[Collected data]
+ + + + +
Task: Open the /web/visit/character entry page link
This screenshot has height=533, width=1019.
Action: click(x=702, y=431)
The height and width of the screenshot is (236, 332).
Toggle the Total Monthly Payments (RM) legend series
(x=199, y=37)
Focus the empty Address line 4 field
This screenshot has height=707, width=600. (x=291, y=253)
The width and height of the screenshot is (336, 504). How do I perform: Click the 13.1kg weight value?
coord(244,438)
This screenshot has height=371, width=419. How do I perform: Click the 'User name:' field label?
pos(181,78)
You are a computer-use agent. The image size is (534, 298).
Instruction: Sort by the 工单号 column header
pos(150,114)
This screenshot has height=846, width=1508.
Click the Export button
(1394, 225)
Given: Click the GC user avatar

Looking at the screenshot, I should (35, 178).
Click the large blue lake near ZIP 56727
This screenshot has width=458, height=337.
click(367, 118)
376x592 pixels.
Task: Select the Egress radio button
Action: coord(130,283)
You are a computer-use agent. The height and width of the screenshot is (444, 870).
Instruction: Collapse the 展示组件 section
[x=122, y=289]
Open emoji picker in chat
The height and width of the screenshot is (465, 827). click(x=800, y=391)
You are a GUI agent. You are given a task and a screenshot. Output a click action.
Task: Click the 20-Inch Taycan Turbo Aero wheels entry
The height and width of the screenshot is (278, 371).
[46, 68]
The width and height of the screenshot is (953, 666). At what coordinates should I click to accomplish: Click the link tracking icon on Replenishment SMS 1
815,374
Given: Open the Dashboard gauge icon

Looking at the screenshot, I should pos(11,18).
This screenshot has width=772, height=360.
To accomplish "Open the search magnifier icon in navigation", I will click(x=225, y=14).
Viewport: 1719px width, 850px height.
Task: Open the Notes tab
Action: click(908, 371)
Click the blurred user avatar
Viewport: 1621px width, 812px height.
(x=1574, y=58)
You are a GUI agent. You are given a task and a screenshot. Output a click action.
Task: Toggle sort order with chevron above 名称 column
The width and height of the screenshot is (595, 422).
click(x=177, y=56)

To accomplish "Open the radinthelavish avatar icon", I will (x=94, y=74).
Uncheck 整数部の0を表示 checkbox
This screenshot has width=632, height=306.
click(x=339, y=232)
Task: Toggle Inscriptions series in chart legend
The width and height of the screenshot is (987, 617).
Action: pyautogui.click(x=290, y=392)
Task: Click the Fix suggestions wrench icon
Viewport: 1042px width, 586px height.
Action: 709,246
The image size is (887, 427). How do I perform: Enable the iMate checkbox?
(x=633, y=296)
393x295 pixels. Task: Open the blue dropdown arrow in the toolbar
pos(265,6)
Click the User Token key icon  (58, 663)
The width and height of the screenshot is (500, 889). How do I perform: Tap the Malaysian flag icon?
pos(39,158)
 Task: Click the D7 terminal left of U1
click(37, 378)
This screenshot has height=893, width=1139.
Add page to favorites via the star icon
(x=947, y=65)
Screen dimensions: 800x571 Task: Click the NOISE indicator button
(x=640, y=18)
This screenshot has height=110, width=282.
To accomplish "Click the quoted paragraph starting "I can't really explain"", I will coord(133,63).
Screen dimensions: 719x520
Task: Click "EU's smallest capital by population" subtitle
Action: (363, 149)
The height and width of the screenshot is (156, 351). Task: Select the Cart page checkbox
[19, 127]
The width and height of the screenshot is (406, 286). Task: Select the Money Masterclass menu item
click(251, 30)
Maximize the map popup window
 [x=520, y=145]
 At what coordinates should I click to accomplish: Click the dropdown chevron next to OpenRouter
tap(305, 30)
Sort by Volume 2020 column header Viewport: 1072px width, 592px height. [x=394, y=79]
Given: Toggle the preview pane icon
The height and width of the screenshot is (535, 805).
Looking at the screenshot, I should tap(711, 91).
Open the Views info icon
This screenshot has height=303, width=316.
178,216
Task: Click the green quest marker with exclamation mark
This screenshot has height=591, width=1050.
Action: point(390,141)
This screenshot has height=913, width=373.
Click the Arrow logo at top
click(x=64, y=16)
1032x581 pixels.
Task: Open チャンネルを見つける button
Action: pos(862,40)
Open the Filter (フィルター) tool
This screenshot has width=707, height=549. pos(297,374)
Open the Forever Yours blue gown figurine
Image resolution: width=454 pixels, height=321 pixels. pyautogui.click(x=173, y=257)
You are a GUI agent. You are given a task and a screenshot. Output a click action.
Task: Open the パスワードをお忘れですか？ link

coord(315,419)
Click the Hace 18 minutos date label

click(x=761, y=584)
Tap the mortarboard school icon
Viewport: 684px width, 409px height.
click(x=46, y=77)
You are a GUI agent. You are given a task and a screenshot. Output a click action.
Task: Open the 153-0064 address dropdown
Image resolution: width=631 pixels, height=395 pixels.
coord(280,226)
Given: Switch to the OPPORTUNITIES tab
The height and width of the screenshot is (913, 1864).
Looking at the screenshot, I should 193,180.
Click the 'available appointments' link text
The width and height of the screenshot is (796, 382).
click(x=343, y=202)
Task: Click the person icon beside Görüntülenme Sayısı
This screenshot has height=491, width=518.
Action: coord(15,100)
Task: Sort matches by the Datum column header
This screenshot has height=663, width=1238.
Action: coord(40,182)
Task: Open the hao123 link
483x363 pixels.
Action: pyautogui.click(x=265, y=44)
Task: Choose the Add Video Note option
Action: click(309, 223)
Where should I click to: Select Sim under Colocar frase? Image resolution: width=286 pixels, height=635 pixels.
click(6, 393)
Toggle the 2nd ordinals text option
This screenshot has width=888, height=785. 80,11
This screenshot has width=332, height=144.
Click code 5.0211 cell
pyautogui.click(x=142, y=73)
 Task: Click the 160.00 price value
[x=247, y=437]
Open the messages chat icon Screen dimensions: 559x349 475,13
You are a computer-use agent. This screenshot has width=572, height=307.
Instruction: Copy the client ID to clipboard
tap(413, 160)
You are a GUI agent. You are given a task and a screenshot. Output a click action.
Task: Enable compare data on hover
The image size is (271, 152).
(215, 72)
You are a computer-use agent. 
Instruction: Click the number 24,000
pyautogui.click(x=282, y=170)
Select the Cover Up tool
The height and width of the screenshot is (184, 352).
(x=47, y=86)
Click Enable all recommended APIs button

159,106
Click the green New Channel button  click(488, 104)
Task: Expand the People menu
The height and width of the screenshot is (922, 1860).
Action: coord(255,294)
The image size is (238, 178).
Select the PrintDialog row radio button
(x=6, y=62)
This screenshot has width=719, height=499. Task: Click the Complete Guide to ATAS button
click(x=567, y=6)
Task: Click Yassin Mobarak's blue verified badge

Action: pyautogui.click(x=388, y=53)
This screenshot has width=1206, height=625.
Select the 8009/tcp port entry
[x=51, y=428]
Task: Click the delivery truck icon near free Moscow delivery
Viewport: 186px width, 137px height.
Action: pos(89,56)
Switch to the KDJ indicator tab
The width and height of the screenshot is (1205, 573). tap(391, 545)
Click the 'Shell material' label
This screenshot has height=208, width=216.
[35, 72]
+ + + + +
* **WHAT YOU SHOULD DO**
The records above, in their entirety, need to be set down again exactly.

* **THE ANSWER**
Task: Open the /web/visit/character entry page link
This screenshot has height=533, width=1019.
Action: click(x=702, y=431)
The height and width of the screenshot is (236, 332).
Toggle the Total Monthly Payments (RM) legend series
(x=199, y=37)
Focus the empty Address line 4 field
This screenshot has height=707, width=600. (x=291, y=253)
The width and height of the screenshot is (336, 504). How do I perform: Click the 13.1kg weight value?
coord(244,438)
This screenshot has height=371, width=419. How do I perform: Click the 'User name:' field label?
pos(181,78)
You are a computer-use agent. The image size is (534, 298).
Instruction: Sort by the 工单号 column header
pos(150,114)
This screenshot has height=846, width=1508.
Click the Export button
(1394, 225)
Given: Click the GC user avatar

Looking at the screenshot, I should (35, 178).
Click the large blue lake near ZIP 56727
This screenshot has width=458, height=337.
click(367, 118)
376x592 pixels.
Task: Select the Egress radio button
Action: coord(130,283)
You are a computer-use agent. The height and width of the screenshot is (444, 870).
Instruction: Collapse the 展示组件 section
[x=122, y=289]
Open emoji picker in chat
The height and width of the screenshot is (465, 827). click(x=800, y=391)
You are a GUI agent. You are given a task and a screenshot. Output a click action.
Task: Click the 20-Inch Taycan Turbo Aero wheels entry
The height and width of the screenshot is (278, 371).
[46, 68]
The width and height of the screenshot is (953, 666). At what coordinates should I click to accomplish: Click the link tracking icon on Replenishment SMS 1
815,374
Given: Open the Dashboard gauge icon

Looking at the screenshot, I should pos(11,18).
This screenshot has width=772, height=360.
To accomplish "Open the search magnifier icon in navigation", I will click(x=225, y=14).
Viewport: 1719px width, 850px height.
Task: Open the Notes tab
Action: click(908, 371)
Click the blurred user avatar
Viewport: 1621px width, 812px height.
(x=1574, y=58)
You are a GUI agent. You are given a task and a screenshot. Output a click action.
Task: Toggle sort order with chevron above 名称 column
The width and height of the screenshot is (595, 422).
click(x=177, y=56)

To accomplish "Open the radinthelavish avatar icon", I will (x=94, y=74).
Uncheck 整数部の0を表示 checkbox
This screenshot has width=632, height=306.
click(x=339, y=232)
Task: Toggle Inscriptions series in chart legend
The width and height of the screenshot is (987, 617).
Action: pyautogui.click(x=290, y=392)
Task: Click the Fix suggestions wrench icon
Viewport: 1042px width, 586px height.
Action: 709,246
The image size is (887, 427). How do I perform: Enable the iMate checkbox?
(x=633, y=296)
393x295 pixels. Task: Open the blue dropdown arrow in the toolbar
pos(265,6)
Click the User Token key icon  (58, 663)
The width and height of the screenshot is (500, 889). How do I perform: Tap the Malaysian flag icon?
pos(39,158)
 Task: Click the D7 terminal left of U1
click(37, 378)
This screenshot has height=893, width=1139.
Add page to favorites via the star icon
(x=947, y=65)
Screen dimensions: 800x571 Task: Click the NOISE indicator button
(x=640, y=18)
This screenshot has height=110, width=282.
To accomplish "Click the quoted paragraph starting "I can't really explain"", I will coord(133,63).
Screen dimensions: 719x520
Task: Click "EU's smallest capital by population" subtitle
Action: (363, 149)
The height and width of the screenshot is (156, 351). Task: Select the Cart page checkbox
[19, 127]
The width and height of the screenshot is (406, 286). Task: Select the Money Masterclass menu item
click(251, 30)
Maximize the map popup window
 [x=520, y=145]
 At what coordinates should I click to accomplish: Click the dropdown chevron next to OpenRouter
tap(305, 30)
Sort by Volume 2020 column header Viewport: 1072px width, 592px height. [x=394, y=79]
Given: Toggle the preview pane icon
The height and width of the screenshot is (535, 805).
Looking at the screenshot, I should tap(711, 91).
Open the Views info icon
This screenshot has height=303, width=316.
178,216
Task: Click the green quest marker with exclamation mark
This screenshot has height=591, width=1050.
Action: point(390,141)
This screenshot has height=913, width=373.
Click the Arrow logo at top
click(x=64, y=16)
1032x581 pixels.
Task: Open チャンネルを見つける button
Action: pos(862,40)
Open the Filter (フィルター) tool
This screenshot has width=707, height=549. pos(297,374)
Open the Forever Yours blue gown figurine
Image resolution: width=454 pixels, height=321 pixels. pyautogui.click(x=173, y=257)
You are a GUI agent. You are given a task and a screenshot. Output a click action.
Task: Open the パスワードをお忘れですか？ link

coord(315,419)
Click the Hace 18 minutos date label

click(x=761, y=584)
Tap the mortarboard school icon
Viewport: 684px width, 409px height.
click(x=46, y=77)
You are a GUI agent. You are given a task and a screenshot. Output a click action.
Task: Open the 153-0064 address dropdown
Image resolution: width=631 pixels, height=395 pixels.
coord(280,226)
Given: Switch to the OPPORTUNITIES tab
The height and width of the screenshot is (913, 1864).
Looking at the screenshot, I should 193,180.
Click the 'available appointments' link text
The width and height of the screenshot is (796, 382).
click(x=343, y=202)
Task: Click the person icon beside Görüntülenme Sayısı
This screenshot has height=491, width=518.
Action: coord(15,100)
Task: Sort matches by the Datum column header
This screenshot has height=663, width=1238.
Action: coord(40,182)
Task: Open the hao123 link
483x363 pixels.
Action: pyautogui.click(x=265, y=44)
Task: Choose the Add Video Note option
Action: click(309, 223)
Where should I click to: Select Sim under Colocar frase? Image resolution: width=286 pixels, height=635 pixels.
click(6, 393)
Toggle the 2nd ordinals text option
This screenshot has width=888, height=785. 80,11
This screenshot has width=332, height=144.
Click code 5.0211 cell
pyautogui.click(x=142, y=73)
 Task: Click the 160.00 price value
[x=247, y=437]
Open the messages chat icon Screen dimensions: 559x349 475,13
You are a computer-use agent. This screenshot has width=572, height=307.
Instruction: Copy the client ID to clipboard
tap(413, 160)
You are a GUI agent. You are given a task and a screenshot. Output a click action.
Task: Enable compare data on hover
The image size is (271, 152).
(215, 72)
You are a computer-use agent. 
Instruction: Click the number 24,000
pyautogui.click(x=282, y=170)
Select the Cover Up tool
The height and width of the screenshot is (184, 352).
(x=47, y=86)
Click Enable all recommended APIs button

159,106
Click the green New Channel button  click(488, 104)
Task: Expand the People menu
The height and width of the screenshot is (922, 1860).
Action: coord(255,294)
The image size is (238, 178).
Select the PrintDialog row radio button
(x=6, y=62)
This screenshot has width=719, height=499. Task: Click the Complete Guide to ATAS button
click(x=567, y=6)
Task: Click Yassin Mobarak's blue verified badge

Action: pyautogui.click(x=388, y=53)
This screenshot has width=1206, height=625.
Select the 8009/tcp port entry
[x=51, y=428]
Task: Click the delivery truck icon near free Moscow delivery
Viewport: 186px width, 137px height.
Action: pos(89,56)
Switch to the KDJ indicator tab
The width and height of the screenshot is (1205, 573). tap(391, 545)
Click the 'Shell material' label
This screenshot has height=208, width=216.
[35, 72]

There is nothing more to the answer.